Por otro lado, varias investigaciones han puesto evidencia que la inteligencia emocional (IE) entendimiento como la capacidad de las personas para reconocer, comprender y regular las emociones propias y las de los otros, discriminar entre ellas y utilizar la información como guía de los pensamientos y acciones (Mayer y Salovey, 1997), es un buen predictor de las estrategias adaptativas de afrontamiento a las vicisitudes de la vida (Extremera y Fernández-Berrocal, 2002; Limonero, Tomás – Sábado y Fernández-Castro, 2006; Limonero, Tomás – Sábado, Fernández-Castro *y Gómez-Benito, 2004; *Limonero et al., 2010).
En definitiva, la inteligencia emocional está relacionada con los procesos de adaptación que facilitan las respuestas adecuadas a las diferentes situaciones y acontecimientos con las que cada individuo tiene que enfrentarse en su vida. De este modo, disminuyen las reacciones emocionales desadaptativas, facilitando estados de ánimo satisfactorios y reduciendo la incidencia de los estados de ánimo negativos. (MacCann, Fogarty, Zeidner y Roberts, 2011 Mayer y Salovey, 1997).

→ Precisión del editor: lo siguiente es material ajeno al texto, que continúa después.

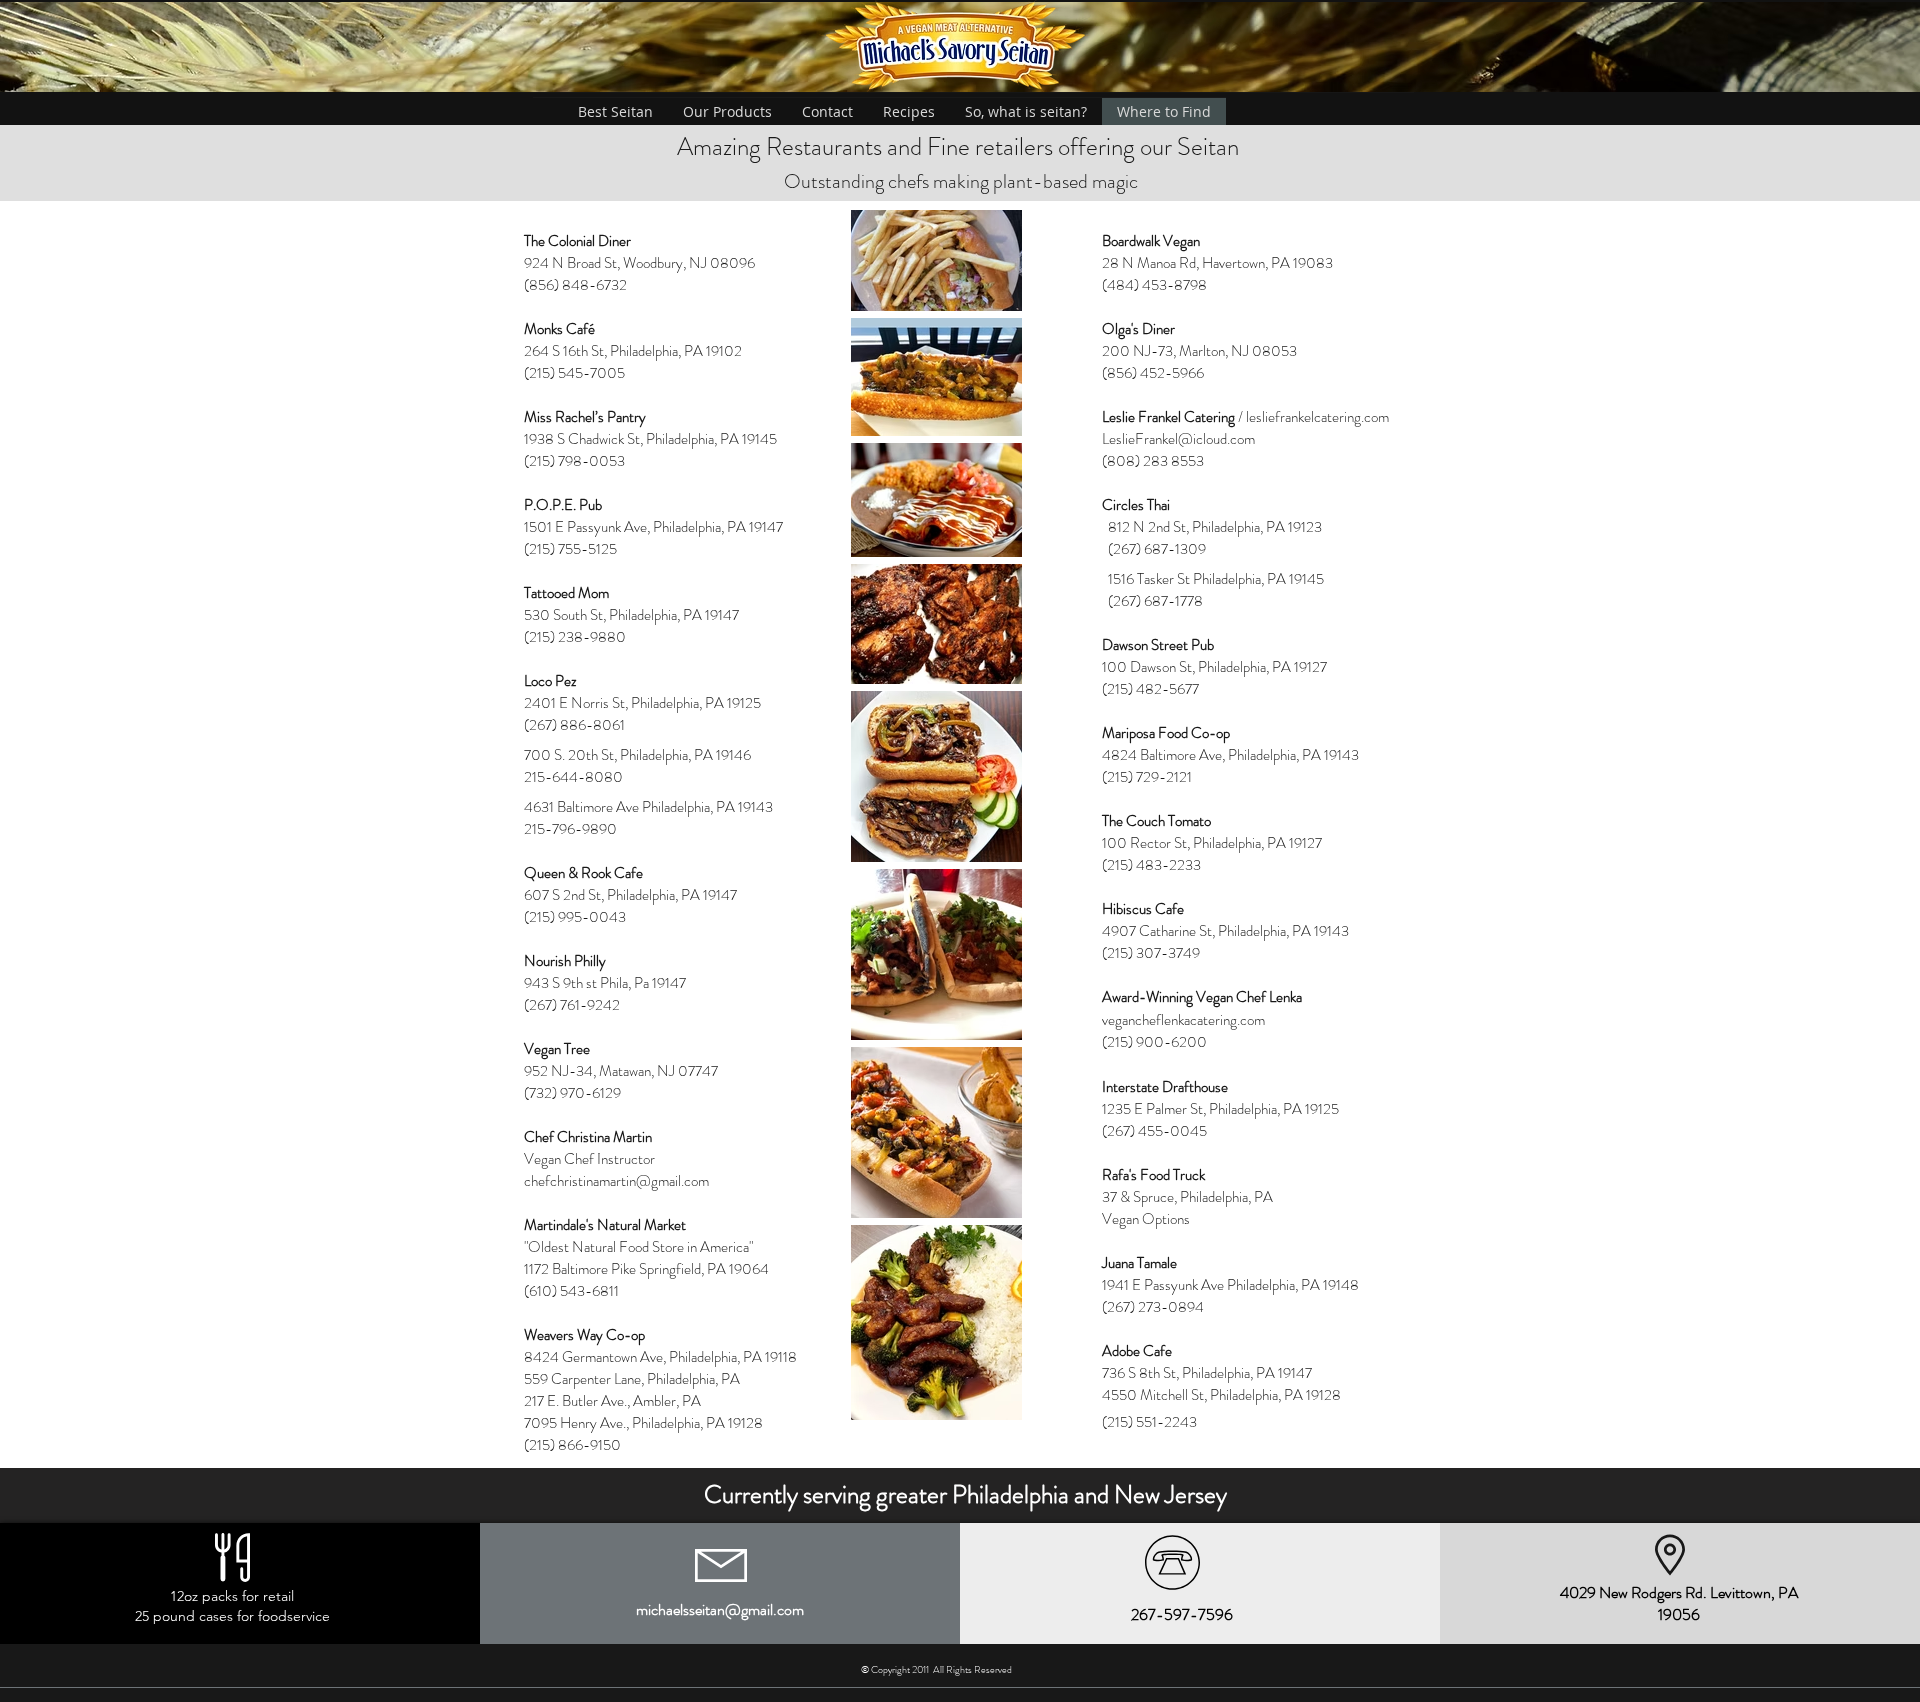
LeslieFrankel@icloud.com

Con la terapia basada en Inteligencia Emocional y las terapias experienciales, como la Gestalt, que aplicamos en el Instituto Catalán de la Ansiedad, el paciente que sufre cualquier trastorno de ansiedad o de estrés excesivo, aprende a reconocer y entender su mundo emocional y aprende a regularse emocionalmente. Esto reduce o hace desaparecer su sintomatología y le aporta bienestar y nuevos recursos de afrontamiento satisfactorio por las diferentes situaciones vitales presentes o futuras.
Carles Rivera. Psicólogo.
Director de l´Institut Català de l´Ansietat.